Background
Southwest Research Institute (SwRI) funded a project to deploy sensor platforms for mobile data collection on municipal vehicles with collaboration from a local municipality. The city relies on communication with the public to ensure that problems are addressed in a timely manner and that residents are adequately served. City departments primarily rely on 311 calls from residents to drive operations, but this approach has numerous downsides. Automatic, proactive, and real-time sensing capabilities can alleviate these problems by automating detection and allowing a more efficient operation of the city’s departments.
Approach
City garbage trucks traverse nearly all city streets three times per week for garbage, recycling, and compost collection. This frequent traversal makes these vehicles well-suited to real-time data collection and analysis. As potholes are a frustration for residents, pothole detection was identified as a capability that could be developed in the near term, with a long-term goal of supporting further data collection and analysis initiatives for the development of additional capabilities.

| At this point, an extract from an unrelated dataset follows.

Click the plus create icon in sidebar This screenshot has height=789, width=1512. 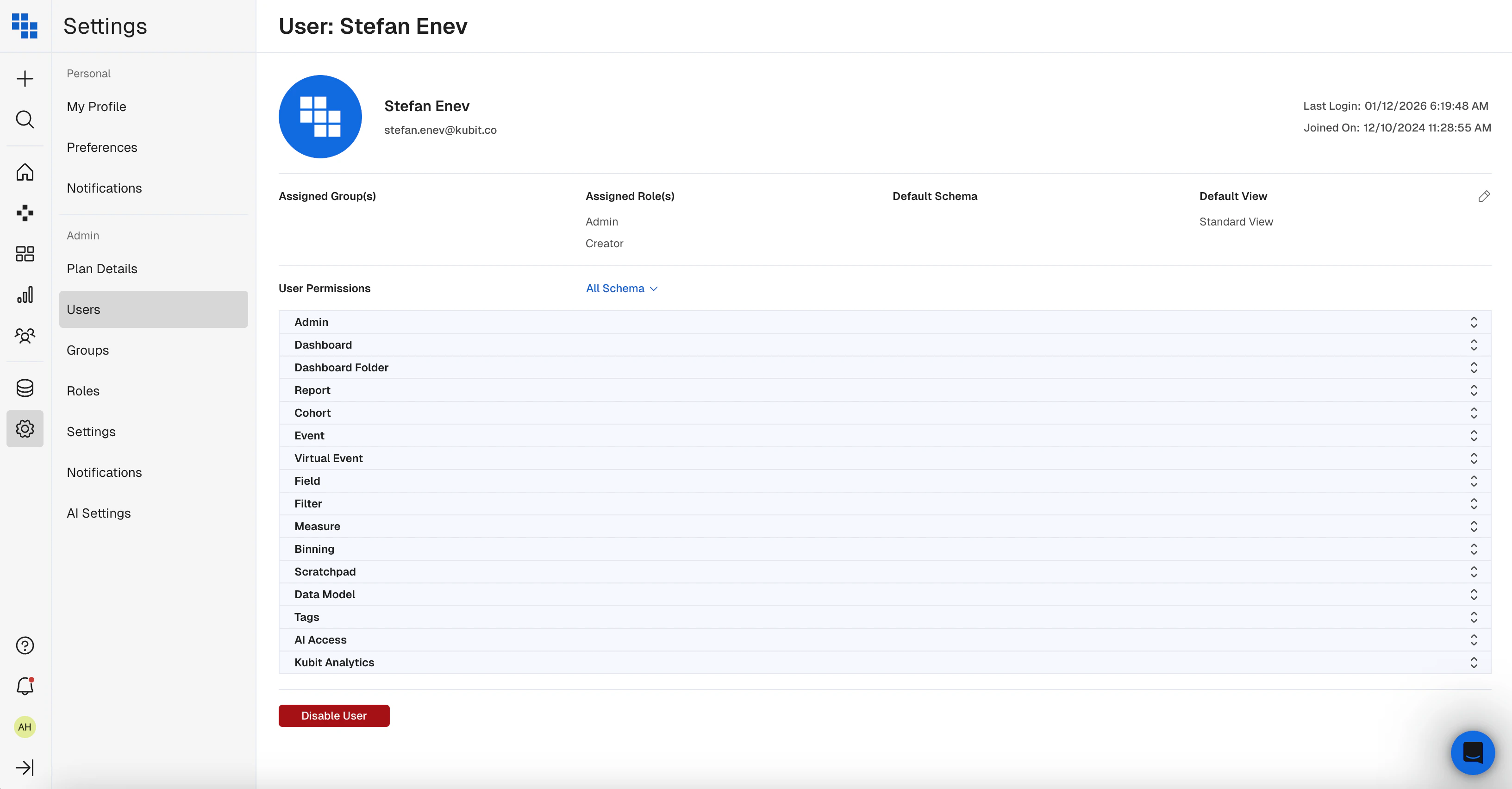25,79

Detection was focused on road cracks and degradation to account for limited pothole data. This data was much more prevalent and is an indicator that the road can deteriorate into a pothole if untreated since potholes are typically formed from cracks.
Accomplishments
This project was successful in establishing an extensible sensor platform for data collection and analysis initiatives. The platform is shown in Figure 1.
The platform currently collects camera data from a downward facing angle, LIDAR data, and GPS data; it also has potential to collect camera data at other angles and other sensor data such as radar and cellular coverage. With the data obtained through this project, SwRI was able to create a machine learning algorithm that predicts if an image has road cracks with only a camera. The algorithm is able to detect road cracks with 95% accuracy on the test data set.